Most leadership teams don’t have a data problem.

They have a cowardice problem.

KPIs were supposed to force clarity. Instead, they’ve become a way to avoid it.

Because as long as you track everything, you never have to decide what actually matters.


KPI Inflation Is Not Sophistication. It’s Avoidance.

Let’s be honest.

No company ends up with 40 KPIs by accident.

It happens because no one is willing to say:

“This doesn’t matter enough.”

So metrics accumulate.

Every function protects its own:
- Marketing adds engagement layers
- Sales adds pipeline views
- Product adds usage slices
- Finance adds efficiency ratios

No one removes anything.

Because removing a KPI is political.

It signals that something—or someone—is no longer critical.

So instead of prioritizing, companies negotiate relevance.

And the result is predictable:

A bloated KPI system where everything is “important” and nothing drives action.


Your Dashboard Is Not Insight. It’s a Shield.

If your leadership meeting looks like a dashboard walkthrough, you’re not leading.

You’re hiding.

Slide after slide:
- “This is up”
- “This is slightly down”
- “This is stable”

No tension. No decisions. No accountability.

Just status reporting disguised as management.

Here’s the uncomfortable truth:

Dashboards are often used to avoid hard conversations.

Because as long as you stay at the metric level, you don’t have to answer:

  • Why is this happening?
  • What are we going to change?
  • What are we willing to sacrifice?

So the meeting ends where it started—just with more numbers.


Goodhart’s Law Is Not a Theory. It’s Your Org Chart.

“When a measure becomes a target, it ceases to be a good measure.”

You don’t need a textbook example. Look at your own teams.

  • Sales hits targets but destroys pricing discipline
  • Marketing drives traffic that never converts
  • Product boosts engagement with features nobody actually values

Everyone is “performing.”

The business isn’t.

Why?

Because each team optimizes its KPI, not the company’s outcome.

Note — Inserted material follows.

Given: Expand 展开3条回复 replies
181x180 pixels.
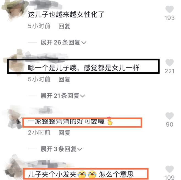Looking at the screenshot, I should click(61, 149).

And leadership lets it happen.

Because the numbers look good.


The Dirty Secret: More KPIs Make It Easier to Lie

Not always intentionally.

But structurally.

With enough metrics, you can justify almost anything:

  • Want to push a bad strategy? Find a supporting KPI.
  • Want to avoid a decision? Highlight conflicting signals.
  • Want to look successful? Choose your lens.

The more KPIs you have, the easier it is to be right—and wrong at the same time.

That’s not data-driven.

That’s narrative-driven.


You Don’t Have a Measurement System. You Have Noise

Companies love to say:

“We’re very data-driven.”

What they usually mean is:

“We track a lot of things.”

Tracking is not understanding.

If your KPI set doesn’t clearly tell you:
- what matters most
- what is broken
- what needs to change

Then it’s not a measurement system.

It’s noise with a UI.


Focus Feels Dangerous. That’s Why You Avoid It.

A real KPI system is uncomfortable.

Because it forces trade-offs.

If you truly commit to 2–3 core KPIs:
- Some teams lose visibility
- Some work becomes secondary
- Some narratives collapse

That’s the point.

Focus always excludes.

And most organizations would rather stay busy than be exposed.

So they add more KPIs.

Not to improve clarity—but to dilute accountability.


A Brutal Reset

If you actually want to understand your business, do this:

  1. Cut your KPI list by 80%.
    Not refine. Not reorganize. Cut.

  2. Force a top 3.
    If everything disappeared tomorrow, what would you still track?

  3. Assign consequences.
    If a KPI moves, something must happen. If nothing changes, it’s not a KPI.

  4. Kill legacy metrics.
    “We’ve always tracked this” is not a reason. It’s inertia.

This will feel wrong.

Good.

That’s what focus feels like when you’re not used to it.


The Real Problem

You don’t lack data.

You lack discipline.

Discipline to prioritize.
Discipline to ignore.
Discipline to commit.

Until that changes, your KPI system will keep growing.

And your understanding will keep shrinking.


The Bottom Line

More KPIs don’t make you smarter.

They make you safer.

Safer from accountability.
Safer from decisions.
Safer from reality.

And that safety is exactly what’s killing your ability to lead.